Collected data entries

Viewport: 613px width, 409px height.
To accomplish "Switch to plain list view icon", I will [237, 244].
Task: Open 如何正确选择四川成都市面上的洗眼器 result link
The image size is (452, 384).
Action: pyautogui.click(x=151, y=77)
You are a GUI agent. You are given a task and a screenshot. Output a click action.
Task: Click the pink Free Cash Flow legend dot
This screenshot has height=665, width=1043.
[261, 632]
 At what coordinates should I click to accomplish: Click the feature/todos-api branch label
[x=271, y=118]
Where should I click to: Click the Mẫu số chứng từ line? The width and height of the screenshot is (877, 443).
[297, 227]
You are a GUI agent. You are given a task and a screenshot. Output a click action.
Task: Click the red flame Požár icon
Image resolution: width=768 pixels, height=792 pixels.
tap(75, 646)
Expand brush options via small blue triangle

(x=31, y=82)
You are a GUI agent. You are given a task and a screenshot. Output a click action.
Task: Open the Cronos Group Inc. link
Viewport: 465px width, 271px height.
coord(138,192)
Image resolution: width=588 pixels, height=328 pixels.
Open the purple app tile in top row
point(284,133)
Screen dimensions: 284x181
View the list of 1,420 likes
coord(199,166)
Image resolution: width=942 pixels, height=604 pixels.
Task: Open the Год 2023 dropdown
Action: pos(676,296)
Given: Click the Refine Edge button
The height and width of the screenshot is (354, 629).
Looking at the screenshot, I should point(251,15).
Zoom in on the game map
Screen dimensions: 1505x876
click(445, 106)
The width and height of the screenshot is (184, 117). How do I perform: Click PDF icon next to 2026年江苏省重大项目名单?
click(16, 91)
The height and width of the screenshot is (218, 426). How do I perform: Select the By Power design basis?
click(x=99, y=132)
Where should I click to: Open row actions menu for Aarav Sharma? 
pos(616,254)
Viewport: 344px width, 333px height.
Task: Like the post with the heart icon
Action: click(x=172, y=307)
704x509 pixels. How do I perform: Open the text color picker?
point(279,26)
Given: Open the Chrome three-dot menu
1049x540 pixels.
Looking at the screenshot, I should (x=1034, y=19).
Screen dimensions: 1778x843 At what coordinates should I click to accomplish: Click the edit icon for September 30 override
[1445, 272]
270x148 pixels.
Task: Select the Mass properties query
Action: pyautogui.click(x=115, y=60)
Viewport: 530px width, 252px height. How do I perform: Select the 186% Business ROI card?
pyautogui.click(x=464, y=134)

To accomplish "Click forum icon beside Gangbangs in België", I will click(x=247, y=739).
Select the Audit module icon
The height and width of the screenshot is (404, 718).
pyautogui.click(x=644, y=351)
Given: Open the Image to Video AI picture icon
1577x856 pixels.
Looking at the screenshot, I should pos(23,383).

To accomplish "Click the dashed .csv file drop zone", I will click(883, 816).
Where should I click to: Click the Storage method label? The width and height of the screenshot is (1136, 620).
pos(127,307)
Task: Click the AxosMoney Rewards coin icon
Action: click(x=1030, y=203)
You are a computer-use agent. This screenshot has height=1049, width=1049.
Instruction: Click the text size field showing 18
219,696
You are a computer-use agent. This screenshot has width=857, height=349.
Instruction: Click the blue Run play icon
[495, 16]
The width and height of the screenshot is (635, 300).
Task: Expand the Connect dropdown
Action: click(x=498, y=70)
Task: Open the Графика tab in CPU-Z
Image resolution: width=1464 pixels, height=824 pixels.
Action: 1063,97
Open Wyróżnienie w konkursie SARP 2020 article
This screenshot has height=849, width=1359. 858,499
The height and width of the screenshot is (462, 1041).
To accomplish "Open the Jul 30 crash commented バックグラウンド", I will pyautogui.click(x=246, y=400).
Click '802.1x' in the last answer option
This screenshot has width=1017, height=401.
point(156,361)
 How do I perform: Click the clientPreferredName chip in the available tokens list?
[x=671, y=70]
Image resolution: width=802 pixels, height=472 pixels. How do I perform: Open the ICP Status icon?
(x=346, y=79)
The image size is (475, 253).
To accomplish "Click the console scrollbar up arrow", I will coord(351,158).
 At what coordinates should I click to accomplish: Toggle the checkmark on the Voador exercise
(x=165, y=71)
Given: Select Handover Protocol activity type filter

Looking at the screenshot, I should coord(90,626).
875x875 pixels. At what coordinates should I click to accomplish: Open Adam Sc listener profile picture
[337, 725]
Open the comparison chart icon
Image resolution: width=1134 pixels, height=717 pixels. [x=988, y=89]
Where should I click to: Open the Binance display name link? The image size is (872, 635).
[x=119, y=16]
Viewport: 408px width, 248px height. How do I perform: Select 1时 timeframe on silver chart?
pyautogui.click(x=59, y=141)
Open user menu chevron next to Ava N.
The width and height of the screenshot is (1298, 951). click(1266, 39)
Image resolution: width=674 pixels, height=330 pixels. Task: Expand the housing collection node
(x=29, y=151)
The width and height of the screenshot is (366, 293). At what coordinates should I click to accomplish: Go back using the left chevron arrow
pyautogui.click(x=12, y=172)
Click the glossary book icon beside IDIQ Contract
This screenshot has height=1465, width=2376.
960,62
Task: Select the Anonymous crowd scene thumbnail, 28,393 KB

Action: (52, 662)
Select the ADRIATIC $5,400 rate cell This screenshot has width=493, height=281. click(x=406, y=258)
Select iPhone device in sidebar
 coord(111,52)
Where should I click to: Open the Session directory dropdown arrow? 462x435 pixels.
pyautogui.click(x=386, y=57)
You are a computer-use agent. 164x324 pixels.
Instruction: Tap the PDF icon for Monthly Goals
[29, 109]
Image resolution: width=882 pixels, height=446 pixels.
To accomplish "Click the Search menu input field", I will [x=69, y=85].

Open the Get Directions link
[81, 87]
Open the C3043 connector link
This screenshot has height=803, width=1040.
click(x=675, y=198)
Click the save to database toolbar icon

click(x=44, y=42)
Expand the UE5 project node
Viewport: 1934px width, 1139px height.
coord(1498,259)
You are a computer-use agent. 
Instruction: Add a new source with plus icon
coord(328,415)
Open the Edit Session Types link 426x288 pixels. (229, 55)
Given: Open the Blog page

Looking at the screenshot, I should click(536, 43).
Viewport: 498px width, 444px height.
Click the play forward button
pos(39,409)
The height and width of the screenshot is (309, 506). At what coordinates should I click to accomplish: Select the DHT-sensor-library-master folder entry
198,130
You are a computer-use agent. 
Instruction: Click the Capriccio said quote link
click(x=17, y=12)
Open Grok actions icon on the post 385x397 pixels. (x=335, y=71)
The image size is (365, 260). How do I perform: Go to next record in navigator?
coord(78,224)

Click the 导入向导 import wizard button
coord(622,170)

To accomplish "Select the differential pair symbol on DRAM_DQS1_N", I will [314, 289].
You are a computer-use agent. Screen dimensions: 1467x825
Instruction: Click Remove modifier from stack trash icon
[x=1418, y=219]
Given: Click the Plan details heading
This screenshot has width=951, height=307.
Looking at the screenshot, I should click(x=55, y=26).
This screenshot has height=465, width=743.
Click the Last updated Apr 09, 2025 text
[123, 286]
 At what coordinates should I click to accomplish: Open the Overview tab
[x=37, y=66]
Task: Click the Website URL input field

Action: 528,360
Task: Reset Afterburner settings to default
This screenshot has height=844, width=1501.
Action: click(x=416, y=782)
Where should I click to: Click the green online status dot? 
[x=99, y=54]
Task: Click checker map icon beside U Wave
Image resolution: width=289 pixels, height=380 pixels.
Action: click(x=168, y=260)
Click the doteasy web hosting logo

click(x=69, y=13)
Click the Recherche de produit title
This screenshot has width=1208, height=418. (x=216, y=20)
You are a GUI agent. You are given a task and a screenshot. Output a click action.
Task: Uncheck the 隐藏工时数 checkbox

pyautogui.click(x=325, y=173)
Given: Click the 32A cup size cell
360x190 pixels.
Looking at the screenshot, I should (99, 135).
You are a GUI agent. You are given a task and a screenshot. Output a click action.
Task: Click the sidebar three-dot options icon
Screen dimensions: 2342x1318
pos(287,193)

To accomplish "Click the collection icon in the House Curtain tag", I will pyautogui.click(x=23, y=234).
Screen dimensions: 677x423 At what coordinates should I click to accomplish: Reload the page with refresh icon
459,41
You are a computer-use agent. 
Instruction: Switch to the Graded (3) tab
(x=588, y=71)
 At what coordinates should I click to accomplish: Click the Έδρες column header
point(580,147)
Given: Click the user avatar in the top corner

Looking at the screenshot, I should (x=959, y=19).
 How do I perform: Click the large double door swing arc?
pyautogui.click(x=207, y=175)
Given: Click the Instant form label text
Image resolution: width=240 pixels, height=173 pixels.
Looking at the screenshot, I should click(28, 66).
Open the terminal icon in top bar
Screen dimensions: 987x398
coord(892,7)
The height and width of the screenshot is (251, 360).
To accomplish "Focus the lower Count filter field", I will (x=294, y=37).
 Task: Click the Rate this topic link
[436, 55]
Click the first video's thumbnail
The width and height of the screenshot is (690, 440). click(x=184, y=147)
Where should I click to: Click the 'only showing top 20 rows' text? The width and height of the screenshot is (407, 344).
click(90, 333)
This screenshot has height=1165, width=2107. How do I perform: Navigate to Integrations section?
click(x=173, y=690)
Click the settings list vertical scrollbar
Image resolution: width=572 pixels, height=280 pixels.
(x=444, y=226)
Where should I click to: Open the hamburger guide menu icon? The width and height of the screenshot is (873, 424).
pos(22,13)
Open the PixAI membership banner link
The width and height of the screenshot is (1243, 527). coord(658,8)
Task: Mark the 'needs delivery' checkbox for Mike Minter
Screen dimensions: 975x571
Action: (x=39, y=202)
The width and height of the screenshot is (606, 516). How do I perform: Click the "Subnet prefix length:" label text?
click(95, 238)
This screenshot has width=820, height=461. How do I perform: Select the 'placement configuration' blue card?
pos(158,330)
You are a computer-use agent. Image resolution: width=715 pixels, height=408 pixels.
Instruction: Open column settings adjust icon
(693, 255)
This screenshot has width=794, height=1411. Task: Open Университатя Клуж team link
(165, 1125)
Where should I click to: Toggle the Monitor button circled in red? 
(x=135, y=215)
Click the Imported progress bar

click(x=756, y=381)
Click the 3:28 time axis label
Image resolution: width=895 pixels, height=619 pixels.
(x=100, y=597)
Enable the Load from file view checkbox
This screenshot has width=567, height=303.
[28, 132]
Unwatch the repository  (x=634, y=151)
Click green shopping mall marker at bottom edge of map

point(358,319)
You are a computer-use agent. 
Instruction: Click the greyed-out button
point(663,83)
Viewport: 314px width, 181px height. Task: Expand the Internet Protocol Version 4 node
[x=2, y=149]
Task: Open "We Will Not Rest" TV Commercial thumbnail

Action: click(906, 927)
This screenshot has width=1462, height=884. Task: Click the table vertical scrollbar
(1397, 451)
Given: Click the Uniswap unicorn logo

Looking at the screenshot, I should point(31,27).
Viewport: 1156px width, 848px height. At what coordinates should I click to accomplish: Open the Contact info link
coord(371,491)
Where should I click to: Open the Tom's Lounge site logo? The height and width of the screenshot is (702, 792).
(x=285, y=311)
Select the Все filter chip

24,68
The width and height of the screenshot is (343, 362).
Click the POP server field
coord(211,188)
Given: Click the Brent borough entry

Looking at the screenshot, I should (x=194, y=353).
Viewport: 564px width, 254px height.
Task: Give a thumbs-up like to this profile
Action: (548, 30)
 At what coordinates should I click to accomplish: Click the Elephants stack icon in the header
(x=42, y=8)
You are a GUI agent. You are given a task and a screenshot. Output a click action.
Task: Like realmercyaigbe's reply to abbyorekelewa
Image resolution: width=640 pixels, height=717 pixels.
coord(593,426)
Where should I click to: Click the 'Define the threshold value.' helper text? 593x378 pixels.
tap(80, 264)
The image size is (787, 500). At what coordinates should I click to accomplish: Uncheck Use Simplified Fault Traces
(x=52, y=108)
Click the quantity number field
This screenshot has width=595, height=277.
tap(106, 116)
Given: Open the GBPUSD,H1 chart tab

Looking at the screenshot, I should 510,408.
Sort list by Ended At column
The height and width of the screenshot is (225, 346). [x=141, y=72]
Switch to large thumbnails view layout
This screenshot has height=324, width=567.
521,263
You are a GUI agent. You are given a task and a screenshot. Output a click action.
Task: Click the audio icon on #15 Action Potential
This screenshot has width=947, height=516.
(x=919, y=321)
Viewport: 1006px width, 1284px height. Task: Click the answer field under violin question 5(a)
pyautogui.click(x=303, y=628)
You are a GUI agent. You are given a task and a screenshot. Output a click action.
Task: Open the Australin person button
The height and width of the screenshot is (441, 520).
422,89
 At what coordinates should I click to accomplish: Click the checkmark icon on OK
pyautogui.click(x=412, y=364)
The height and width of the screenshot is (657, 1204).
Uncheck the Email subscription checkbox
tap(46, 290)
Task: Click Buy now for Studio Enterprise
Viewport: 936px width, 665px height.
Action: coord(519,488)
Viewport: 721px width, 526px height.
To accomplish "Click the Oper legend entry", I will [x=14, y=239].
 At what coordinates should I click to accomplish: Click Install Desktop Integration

## What needs to be done
Reproduce, without alteration, the lines of the listing between the line containing "Viewport: 498px width, 444px height." and the line containing "Open Grok actions", inclusive.

## Response to the task
Viewport: 498px width, 444px height.
Click the play forward button
pos(39,409)
The height and width of the screenshot is (309, 506). At what coordinates should I click to accomplish: Select the DHT-sensor-library-master folder entry
198,130
You are a computer-use agent. 
Instruction: Click the Capriccio said quote link
click(x=17, y=12)
Open Grok actions icon on the post 385x397 pixels. (x=335, y=71)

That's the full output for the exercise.